Microsoft has finally given up on Windows Phone. The company’s mobile platform has been floundering for several years, and the announcement came via Joe Belfiore, who confirmed the decision came down to a shortage of apps.

“Of course we'll continue to support the platform... bug fixes, security updates, etc. But building new features/ [hardware] aren't the focus,” he wrote. “We have tried VERY HARD to [incentivise] app devs. Paid money... wrote apps for them... but volume of users is too low for most companies to invest.”

A crippling shortage of popular apps has always been Windows Phone’s biggest problem, and Microsoft never managed to address it. The software’s user interface was vastly different to those of Android and iOS, and widely praised, as were many of the handsets Nokia built for the platform. That said, Microsoft will continue rolling out security updates to keep them protected.

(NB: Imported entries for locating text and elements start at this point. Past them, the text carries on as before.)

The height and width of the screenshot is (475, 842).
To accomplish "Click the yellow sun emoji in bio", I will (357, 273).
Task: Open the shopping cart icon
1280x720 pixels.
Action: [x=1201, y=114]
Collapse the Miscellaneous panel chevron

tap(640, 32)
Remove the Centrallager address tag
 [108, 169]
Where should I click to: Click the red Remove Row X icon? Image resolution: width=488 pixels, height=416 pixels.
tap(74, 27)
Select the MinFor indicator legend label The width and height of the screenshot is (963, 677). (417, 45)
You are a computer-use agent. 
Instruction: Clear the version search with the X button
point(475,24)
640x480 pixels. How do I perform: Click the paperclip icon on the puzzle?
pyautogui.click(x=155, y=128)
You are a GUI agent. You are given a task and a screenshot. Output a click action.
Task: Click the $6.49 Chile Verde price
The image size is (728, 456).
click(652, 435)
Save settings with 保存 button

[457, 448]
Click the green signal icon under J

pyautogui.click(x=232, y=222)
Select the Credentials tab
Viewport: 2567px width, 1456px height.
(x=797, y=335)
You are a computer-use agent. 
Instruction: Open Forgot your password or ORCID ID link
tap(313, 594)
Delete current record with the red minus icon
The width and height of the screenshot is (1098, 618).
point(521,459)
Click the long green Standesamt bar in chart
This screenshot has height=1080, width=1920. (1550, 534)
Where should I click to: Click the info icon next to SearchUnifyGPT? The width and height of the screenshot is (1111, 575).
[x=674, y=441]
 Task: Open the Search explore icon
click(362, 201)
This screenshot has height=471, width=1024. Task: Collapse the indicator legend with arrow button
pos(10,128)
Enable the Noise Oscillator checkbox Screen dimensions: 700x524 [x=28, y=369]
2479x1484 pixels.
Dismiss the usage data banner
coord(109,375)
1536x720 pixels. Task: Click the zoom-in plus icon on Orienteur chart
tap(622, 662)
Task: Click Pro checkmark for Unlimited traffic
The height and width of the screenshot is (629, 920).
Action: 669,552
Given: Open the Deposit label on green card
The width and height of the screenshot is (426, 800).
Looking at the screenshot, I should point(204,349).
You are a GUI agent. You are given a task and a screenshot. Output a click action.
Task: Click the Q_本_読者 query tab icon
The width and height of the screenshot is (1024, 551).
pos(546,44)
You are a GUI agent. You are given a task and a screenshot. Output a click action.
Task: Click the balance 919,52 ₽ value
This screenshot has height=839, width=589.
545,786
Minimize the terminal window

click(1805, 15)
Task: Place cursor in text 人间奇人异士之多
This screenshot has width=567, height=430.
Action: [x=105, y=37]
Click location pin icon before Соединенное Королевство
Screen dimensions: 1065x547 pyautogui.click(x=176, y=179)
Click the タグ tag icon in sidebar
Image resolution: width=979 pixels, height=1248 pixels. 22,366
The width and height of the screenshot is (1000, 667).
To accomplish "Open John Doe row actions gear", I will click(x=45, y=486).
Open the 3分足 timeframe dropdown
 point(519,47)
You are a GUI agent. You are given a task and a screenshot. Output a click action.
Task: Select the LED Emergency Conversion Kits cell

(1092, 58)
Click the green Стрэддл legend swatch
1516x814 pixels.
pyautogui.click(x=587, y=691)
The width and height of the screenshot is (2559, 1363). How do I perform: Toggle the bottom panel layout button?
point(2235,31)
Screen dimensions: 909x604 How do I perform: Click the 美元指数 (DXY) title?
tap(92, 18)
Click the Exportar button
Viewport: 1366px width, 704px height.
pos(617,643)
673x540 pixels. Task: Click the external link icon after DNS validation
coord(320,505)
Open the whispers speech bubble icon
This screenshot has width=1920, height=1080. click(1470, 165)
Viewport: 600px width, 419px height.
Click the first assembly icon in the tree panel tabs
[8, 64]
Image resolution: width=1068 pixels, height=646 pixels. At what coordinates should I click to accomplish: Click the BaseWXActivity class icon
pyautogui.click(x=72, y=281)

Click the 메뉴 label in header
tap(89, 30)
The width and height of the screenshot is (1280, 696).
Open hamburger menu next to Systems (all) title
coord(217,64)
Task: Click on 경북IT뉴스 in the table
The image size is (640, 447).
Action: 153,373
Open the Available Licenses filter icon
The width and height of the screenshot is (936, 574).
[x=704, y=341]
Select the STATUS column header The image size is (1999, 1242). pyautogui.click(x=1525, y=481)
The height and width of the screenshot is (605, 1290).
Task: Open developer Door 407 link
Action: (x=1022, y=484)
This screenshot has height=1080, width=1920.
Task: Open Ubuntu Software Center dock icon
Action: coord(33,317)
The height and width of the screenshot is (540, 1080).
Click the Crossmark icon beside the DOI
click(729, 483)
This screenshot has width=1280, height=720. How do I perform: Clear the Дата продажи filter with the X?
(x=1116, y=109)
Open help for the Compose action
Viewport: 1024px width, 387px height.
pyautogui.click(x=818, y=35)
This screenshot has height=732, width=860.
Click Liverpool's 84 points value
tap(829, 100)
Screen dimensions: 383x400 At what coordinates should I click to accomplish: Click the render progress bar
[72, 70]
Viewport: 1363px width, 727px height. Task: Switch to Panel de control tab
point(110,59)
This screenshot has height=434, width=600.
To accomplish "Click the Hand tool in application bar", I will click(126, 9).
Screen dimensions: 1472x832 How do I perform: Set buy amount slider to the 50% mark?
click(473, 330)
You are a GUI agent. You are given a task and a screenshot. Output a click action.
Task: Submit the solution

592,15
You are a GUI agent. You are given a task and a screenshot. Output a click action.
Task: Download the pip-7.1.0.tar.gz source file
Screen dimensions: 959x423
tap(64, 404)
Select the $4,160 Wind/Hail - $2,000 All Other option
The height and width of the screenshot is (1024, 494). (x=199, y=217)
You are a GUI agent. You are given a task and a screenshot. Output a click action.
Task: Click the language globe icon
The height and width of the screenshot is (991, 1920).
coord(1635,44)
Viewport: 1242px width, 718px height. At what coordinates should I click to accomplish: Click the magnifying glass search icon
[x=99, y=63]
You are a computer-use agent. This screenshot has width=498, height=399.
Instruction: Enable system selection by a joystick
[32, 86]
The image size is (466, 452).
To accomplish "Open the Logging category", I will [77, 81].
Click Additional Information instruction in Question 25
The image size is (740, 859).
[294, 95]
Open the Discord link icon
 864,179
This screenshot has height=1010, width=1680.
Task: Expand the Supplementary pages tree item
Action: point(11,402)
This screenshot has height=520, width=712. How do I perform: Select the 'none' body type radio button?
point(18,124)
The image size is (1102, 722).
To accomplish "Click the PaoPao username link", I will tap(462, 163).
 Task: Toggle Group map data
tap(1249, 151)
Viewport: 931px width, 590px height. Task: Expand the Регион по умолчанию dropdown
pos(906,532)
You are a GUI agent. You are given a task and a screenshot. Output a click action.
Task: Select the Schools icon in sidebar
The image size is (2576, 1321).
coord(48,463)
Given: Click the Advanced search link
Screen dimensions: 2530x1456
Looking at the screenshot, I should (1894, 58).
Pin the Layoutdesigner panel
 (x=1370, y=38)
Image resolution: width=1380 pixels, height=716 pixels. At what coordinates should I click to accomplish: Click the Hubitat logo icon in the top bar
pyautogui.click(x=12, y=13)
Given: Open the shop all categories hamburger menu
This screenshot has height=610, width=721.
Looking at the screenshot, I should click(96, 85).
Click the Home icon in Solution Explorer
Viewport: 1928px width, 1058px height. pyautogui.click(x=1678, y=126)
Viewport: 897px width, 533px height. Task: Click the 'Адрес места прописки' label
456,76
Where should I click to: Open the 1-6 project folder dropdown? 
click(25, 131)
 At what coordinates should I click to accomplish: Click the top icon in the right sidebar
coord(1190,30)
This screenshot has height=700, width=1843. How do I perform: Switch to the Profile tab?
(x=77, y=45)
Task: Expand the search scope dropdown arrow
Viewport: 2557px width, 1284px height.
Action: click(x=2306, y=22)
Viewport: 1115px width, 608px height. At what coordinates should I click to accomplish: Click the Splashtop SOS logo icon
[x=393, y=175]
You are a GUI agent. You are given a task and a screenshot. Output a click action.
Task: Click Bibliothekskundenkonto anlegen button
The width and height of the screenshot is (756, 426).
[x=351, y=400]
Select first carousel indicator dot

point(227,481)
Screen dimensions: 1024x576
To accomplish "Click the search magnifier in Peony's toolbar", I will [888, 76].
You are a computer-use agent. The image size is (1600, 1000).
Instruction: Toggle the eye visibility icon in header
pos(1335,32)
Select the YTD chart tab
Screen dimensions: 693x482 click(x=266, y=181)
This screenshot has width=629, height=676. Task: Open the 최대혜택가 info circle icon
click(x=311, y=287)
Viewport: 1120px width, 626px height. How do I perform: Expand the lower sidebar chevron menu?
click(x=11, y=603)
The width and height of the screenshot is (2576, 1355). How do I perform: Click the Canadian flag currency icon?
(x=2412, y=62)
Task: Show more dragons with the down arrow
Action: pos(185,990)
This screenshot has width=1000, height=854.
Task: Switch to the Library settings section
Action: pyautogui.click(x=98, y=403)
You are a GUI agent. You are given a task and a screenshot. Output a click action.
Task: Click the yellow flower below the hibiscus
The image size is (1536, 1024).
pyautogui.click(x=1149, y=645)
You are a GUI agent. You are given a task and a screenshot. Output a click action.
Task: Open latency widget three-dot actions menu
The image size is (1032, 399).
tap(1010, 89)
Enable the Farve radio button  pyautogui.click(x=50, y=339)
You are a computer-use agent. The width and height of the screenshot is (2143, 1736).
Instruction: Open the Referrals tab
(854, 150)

Free access to Wikipedia for Afghans

People in Afghanistan are set for greater access to the internet and free information, thanks to a new partnership between a local telecommunications company and the Wikimedia Foundation.

Roshan Communications and the internet giant recently announced that all of the company’s customers would be able to access the Wikipedia website through their phones – without being charged for data usage – for the next 12 months.

The initiative, called Wikipedia Zero, is due to launch later this month. It will be a fully functional version of the website, meaning users will have access to all content, search and editing functions.

The Wikimedia Foundation is the non-profit organisation that runs Wikipedia and funds dozens of other open-source and other free knowledge projects.

These headphones can translate languages in real time

Google has built a pair of headphones that can translate foreign languages in real time. The Pixel Buds both translate and enable you to speak in foreign languages, and worked incredibly impressively in a demo at Google’s launch event, enabling an English speaker to hold a smooth conversation with a Swedish speaker. “It’s like you’ve got your own personal translator with you everywhere you go,” says Google.

The wireless earphones will support 40 languages when they come out next month. They'll be available in Just Black, Clearly White and Kinda Blue colour schemes, just like the Pixel 2.

They can play music too, and feature a wireless touchpad on the right earbud, which you can swipe to adjust volume, fast-forward or rewind, and play and pause audio.